Tuesday, January 13, 2015

DISA Director Discusses Reorganization Efforts


By Army Sgt. 1st Class Tyrone C. Marshall Jr.
DoD News, Defense Media Activity

WASHINGTON, Jan. 13, 2015 – The reshaping of the Defense Department’s premiere information technology agency is vital to how it will improve its agility and employ its capabilities for the future, the director of the Defense Information Systems Agency said here yesterday.

Air Force Lt. Gen. Ronnie D. Hawkins Jr. discussed the agency’s reorganization and the five “C’s” of the capabilities and services DISA provides during a panel discussion with the local Armed Forces Communications and Electronics Association chapter.

“We believe we’ve got to be agile in how it is we move about and employ our information technology for the future for the Department of Defense,” he said. “That is the primary reason for what it is we are doing, how it is that we’re doing it, and where it is that we will go.”

Four Areas of Focus

The general discussed four areas DISA’s senior leadership has looked at based on issues he observed both internally and externally: a singular point of entry to engage the organization, speed to market, adaptability and agility.

“Some of the things that I’ve heard [are] that DISA costs too much and DISA is too slow delivering speed to market,” Hawkins explained. “So those are the things that we have been working on, and when I say ‘we,’ I mean the entire agency.

“The speed to market we have to have,” he continued. “The adaptability and the agility, … we want to make sure that we’re doing that within the Defense Information Systems Agency.”

Hawkins said the agency has been working on these areas since June to ensure DISA remains competitive in how it provides “superior” information technology to the warfighter, and that that the agency is the “first place that they’re going to come from within the Department of Defense to deliver those IT capabilities.”

Five “C’s” of DISA

Hawkins said when he thinks of DISA he categorizes what the agency does into five “C’s,” the first one being “cyber.”

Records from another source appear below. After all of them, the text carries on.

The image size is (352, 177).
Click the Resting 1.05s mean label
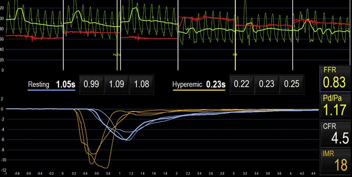52,85
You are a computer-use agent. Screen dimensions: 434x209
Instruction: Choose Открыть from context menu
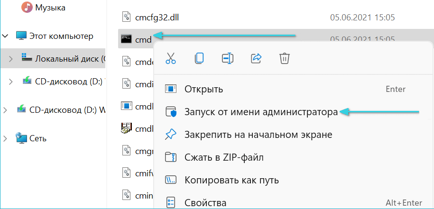pyautogui.click(x=204, y=89)
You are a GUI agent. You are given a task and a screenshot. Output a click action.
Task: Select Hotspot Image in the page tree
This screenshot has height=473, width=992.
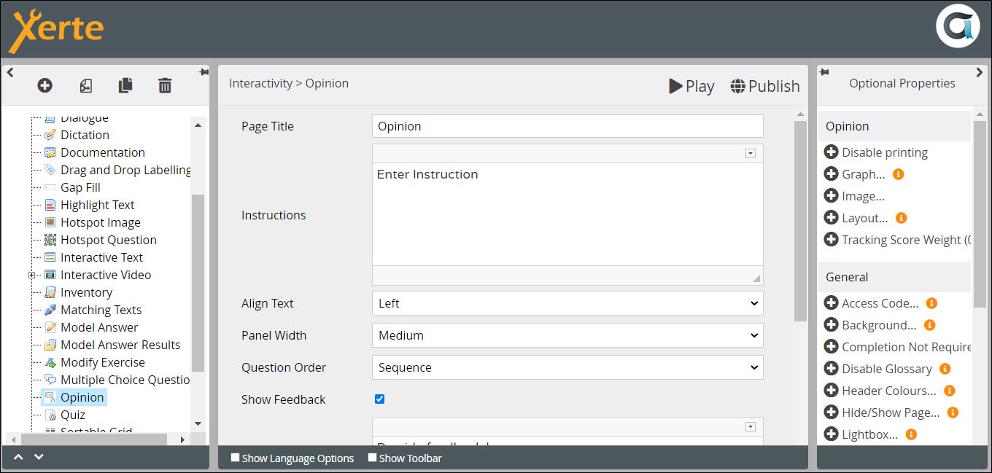[x=100, y=222]
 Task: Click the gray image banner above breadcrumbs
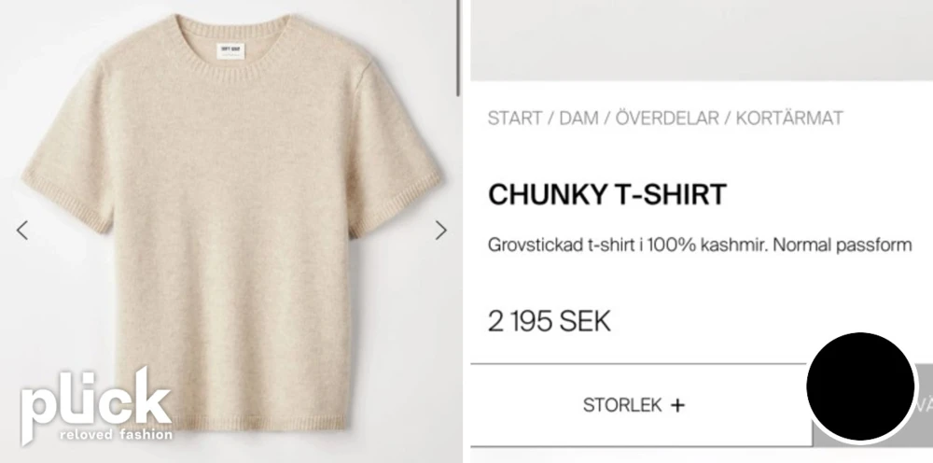coord(702,40)
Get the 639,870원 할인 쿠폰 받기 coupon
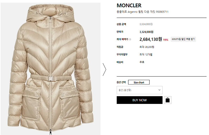 [183, 39]
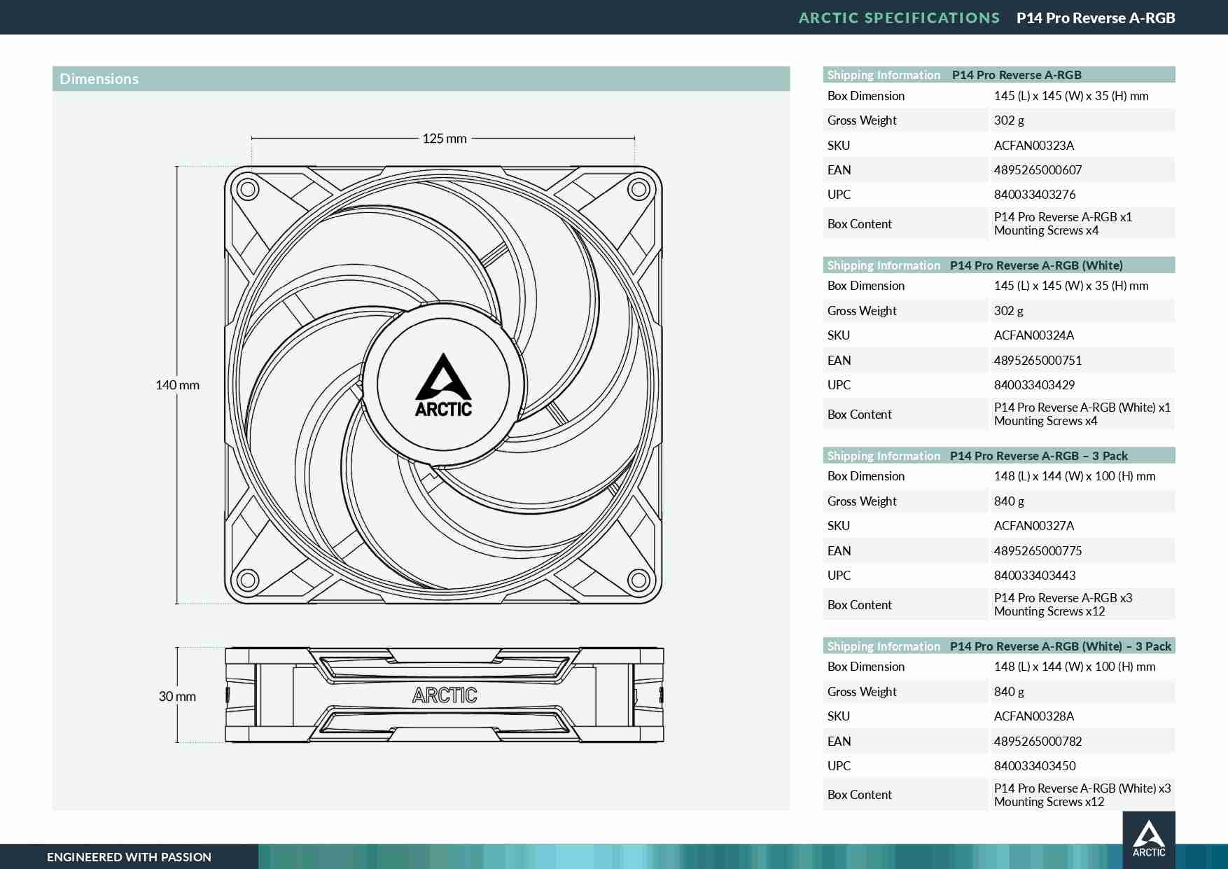
Task: Click ENGINEERED WITH PASSION footer text
Action: (129, 857)
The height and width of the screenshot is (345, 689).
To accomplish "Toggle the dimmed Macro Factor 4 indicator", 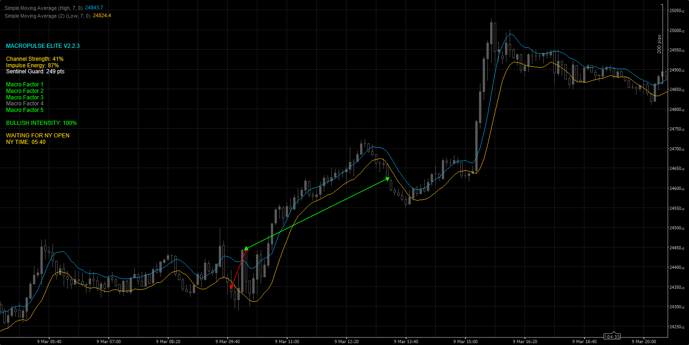I will [24, 104].
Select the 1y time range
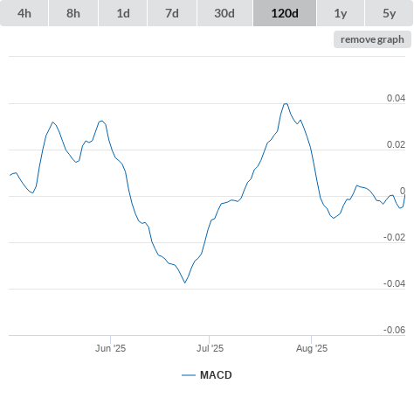Viewport: 414px width, 398px height. click(341, 13)
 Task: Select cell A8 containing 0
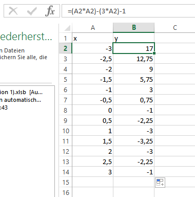click(92, 110)
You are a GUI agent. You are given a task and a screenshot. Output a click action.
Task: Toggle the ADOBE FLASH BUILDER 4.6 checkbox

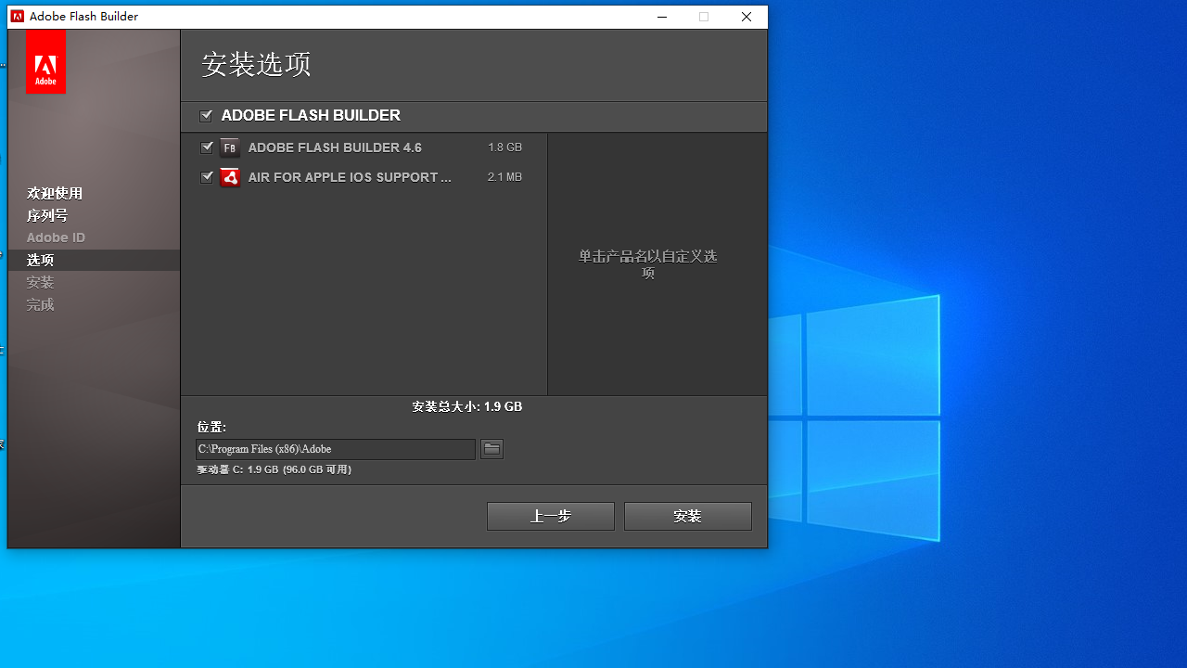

“And when we start looking at what we have to do in defense of cyberspace operations,” he said, “we’ve got to have that cyber sovereignty that the Department of Defense expects from us.”

The next C, Hawkins said, is “cloud,” acknowledging that DISA still has areas to deliver on in that area. The third is “collaboration,” which he described as “everything that we’re doing in the mobile and collaboration environments and unified capabilities -- all of those things are tied into that third C.

The fourth and fifth C’s are command and control, Hawkins said. “We are not going to get rid of that,” he added. “We are the premier organization that does that for the Department of Defense.”

Other Realignments

Additionally, Hawkins said, DISA has aligned its contracting organization under its component acquisition executive to streamline the agency and all that it has to do from a requirements perspective, and to align with the Defense Department’s Better Buying Power initiative.

The general cautioned that the reorganization will not done overnight.

“While we snapped the chalk line and said, ‘We’ve started this on Jan. 11,’ we believe we are on a journey here to get this done,” Hawkins said. “We do not believe that we’re going to get it done in the next month. Although we do believe we’ve got some time ahead of us to make that work, I would tell you by the end of this calendar year, we should be solidly ensconced into this reorganization such that we are working at cyber speed for where we want to go.”

The general said he has studied numerous organizations that have undergone reorganization.

“We believe we’re in that same lane and timeframe,” he said, “and look forward to working with you as we move forward.”

Partnerships with industry are vital to the effort, he told the group. “We enjoy that, we believe in it and we know that is the way that we have got to go,” he added.